# Statement of Ordinary Residence (SOR) – Election Riding



## McG

It is an election year and that means, as in years past, there will be some handfuls of young CAF members surprised by the fact that we generally cannot just vote at the local polls with all the civilians in our community (there are also another handful of longer serving individuals who should know better but are still surprised).

At the time of enrollment, all Reg F members sign a statement of ordinary residence (SOR) which determines the riding for which they may vote (though, with all the paperwork being signed, some members may not realize the significance of this document at the time).  If a member later decides they want to vote in another riding, the change can be made by submitting a new SOR through the chain of command to the CO.  There are constraints on new locations members may select in an SOR (based on past and present addresses, as well as NoK address).

If you do not know where you are voting, you should seek to get this information.  If you are not happy with where you will be voting, then make the changes necessary.  Once an election is called, it is too late to change.


----------



## dapaterson

Further information is available at: http://www.forces.gc.ca/en/about-reports-pubs-military-law/statement-of-ordinary-residence.page


----------



## McG

I hope everyone took the advice and is happy with the riding they will vote into.  With the election formally called, it is now too late to change your riding for this upcoming vote.


----------



## Scoobs

Thanks for the timely info.  Although I have been in for a number of years, I forgot to change my SOR to the area where I used to live and expect to return to (I'm currently posted OUTCAN).  No worries though, I still believe that every vote counts.


----------



## Harrigan

Scoobs, your situation brings up an interesting question.

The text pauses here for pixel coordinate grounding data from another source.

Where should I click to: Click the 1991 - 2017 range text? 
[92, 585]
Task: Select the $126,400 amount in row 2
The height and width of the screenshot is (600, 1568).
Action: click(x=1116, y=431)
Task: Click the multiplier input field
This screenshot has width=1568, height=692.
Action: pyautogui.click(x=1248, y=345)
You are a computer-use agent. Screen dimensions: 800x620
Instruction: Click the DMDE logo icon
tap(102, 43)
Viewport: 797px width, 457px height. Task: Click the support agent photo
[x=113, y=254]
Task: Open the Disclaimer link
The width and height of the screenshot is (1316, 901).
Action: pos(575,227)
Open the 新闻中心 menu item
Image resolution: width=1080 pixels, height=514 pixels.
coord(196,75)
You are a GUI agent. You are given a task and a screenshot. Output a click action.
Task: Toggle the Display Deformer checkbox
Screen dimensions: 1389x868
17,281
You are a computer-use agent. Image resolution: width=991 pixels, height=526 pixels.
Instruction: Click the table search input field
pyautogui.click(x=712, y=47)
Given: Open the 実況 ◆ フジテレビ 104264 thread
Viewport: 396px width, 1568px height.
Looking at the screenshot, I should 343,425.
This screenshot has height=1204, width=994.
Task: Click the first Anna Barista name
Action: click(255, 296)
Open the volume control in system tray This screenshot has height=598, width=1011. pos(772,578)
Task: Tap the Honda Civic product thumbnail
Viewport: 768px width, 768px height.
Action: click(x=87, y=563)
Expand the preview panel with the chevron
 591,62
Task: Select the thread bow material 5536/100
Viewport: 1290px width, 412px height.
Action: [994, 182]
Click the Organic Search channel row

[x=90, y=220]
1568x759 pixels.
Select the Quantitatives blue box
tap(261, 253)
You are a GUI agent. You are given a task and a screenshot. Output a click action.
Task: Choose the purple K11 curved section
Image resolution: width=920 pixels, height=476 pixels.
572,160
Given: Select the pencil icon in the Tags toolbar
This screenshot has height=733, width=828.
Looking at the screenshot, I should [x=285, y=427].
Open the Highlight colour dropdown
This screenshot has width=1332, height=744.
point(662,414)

So if someone is OUTCAN on a posting and has no property in Canada, do they vote in the last riding they were posted to in Canada, or the last riding that they completed an SOR for?  It seems the latter, but is not terribly clear.

Harrigan


----------



## George Wallace

OUTCAN CAF members vote in the Riding that is stated on their SOR.


----------



## McG

Harrigan,
You may want to go back to the begining in this thread.  There is no interesting point for the OUTCAN scenario.  
Reg F do not vote based on where they are posted; they vote according to the riding in their SOR regardless of where they happen to be in the world.


----------



## Harrigan

MCG said:
			
		

> Harrigan,
> You may want to go back to the begining in this thread.  There is no interesting point for the OUTCAN scenario.
> Reg F do not vote based on where they are posted; they vote according to the riding in their SOR regardless of where they happen to be in the world.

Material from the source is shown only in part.